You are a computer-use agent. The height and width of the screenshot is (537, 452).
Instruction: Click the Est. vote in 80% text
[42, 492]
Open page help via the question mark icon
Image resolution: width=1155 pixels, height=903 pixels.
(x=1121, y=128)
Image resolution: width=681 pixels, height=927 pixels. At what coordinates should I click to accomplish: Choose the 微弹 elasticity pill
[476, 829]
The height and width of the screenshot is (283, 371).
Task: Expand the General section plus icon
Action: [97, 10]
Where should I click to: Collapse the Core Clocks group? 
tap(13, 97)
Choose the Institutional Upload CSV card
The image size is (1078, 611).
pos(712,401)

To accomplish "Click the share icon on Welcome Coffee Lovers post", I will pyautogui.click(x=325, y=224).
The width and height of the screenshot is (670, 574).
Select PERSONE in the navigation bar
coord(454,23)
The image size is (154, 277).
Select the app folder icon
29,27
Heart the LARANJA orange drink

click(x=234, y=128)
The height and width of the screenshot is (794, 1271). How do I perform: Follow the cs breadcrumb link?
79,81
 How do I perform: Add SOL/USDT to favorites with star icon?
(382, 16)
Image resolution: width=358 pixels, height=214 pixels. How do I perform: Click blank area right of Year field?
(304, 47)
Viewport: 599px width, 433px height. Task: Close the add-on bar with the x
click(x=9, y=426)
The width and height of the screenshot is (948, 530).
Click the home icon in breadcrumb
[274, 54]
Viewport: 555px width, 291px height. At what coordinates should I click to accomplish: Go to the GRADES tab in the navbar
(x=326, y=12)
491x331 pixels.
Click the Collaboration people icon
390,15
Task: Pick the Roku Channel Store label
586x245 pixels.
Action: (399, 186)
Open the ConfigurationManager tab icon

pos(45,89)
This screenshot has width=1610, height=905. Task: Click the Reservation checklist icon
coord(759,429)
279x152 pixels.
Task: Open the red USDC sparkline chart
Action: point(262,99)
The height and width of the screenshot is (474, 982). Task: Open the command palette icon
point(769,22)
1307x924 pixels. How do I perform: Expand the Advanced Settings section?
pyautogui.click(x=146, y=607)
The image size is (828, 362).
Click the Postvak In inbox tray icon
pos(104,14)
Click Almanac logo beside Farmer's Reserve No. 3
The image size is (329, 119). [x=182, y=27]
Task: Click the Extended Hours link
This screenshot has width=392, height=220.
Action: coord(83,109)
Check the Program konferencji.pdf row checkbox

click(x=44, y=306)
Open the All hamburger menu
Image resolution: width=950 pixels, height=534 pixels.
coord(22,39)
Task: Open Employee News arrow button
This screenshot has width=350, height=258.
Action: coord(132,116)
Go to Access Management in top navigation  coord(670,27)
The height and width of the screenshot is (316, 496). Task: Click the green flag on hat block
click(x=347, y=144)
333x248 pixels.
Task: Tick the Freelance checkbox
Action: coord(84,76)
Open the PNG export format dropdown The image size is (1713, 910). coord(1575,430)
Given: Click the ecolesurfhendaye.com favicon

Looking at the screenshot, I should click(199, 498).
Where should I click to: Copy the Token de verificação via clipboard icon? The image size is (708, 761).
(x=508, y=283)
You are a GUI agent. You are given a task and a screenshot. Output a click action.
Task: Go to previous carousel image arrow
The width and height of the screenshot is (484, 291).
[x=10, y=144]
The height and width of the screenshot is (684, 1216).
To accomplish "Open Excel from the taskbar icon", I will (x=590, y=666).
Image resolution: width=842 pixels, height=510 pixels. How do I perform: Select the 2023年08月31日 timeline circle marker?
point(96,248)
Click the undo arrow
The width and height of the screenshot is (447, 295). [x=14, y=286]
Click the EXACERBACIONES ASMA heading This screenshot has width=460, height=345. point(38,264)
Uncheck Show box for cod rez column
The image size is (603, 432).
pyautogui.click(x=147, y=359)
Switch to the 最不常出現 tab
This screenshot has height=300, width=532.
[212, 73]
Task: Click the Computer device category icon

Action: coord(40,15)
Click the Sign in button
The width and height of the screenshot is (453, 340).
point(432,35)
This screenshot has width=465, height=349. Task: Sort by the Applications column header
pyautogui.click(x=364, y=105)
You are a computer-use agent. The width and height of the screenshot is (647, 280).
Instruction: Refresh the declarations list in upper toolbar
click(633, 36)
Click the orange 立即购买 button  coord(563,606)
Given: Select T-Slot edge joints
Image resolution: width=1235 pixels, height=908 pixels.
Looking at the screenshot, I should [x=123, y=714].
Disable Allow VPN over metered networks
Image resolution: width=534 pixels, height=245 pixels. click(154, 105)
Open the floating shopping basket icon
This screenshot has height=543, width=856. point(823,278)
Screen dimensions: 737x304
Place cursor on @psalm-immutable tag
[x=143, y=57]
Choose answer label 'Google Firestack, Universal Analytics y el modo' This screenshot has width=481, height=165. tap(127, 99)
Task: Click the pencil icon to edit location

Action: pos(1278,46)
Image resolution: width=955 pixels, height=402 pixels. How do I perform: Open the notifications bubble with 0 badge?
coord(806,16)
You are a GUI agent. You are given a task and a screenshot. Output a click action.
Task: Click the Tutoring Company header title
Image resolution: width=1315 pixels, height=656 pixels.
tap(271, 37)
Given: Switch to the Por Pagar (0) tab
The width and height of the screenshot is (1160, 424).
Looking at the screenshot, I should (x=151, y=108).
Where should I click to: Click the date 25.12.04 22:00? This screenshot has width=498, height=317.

■ ■ ■ ■ ■

_WORK TO BE COMPLETED_:
Copy out the rows above word for word, from the line with "Disable Allow VPN over metered networks" through the line with "coord(806,16)", both included.

_EXERCISE RESPONSE_:
Disable Allow VPN over metered networks
Image resolution: width=534 pixels, height=245 pixels. click(154, 105)
Open the floating shopping basket icon
This screenshot has height=543, width=856. point(823,278)
Screen dimensions: 737x304
Place cursor on @psalm-immutable tag
[x=143, y=57]
Choose answer label 'Google Firestack, Universal Analytics y el modo' This screenshot has width=481, height=165. tap(127, 99)
Task: Click the pencil icon to edit location

Action: pos(1278,46)
Image resolution: width=955 pixels, height=402 pixels. How do I perform: Open the notifications bubble with 0 badge?
coord(806,16)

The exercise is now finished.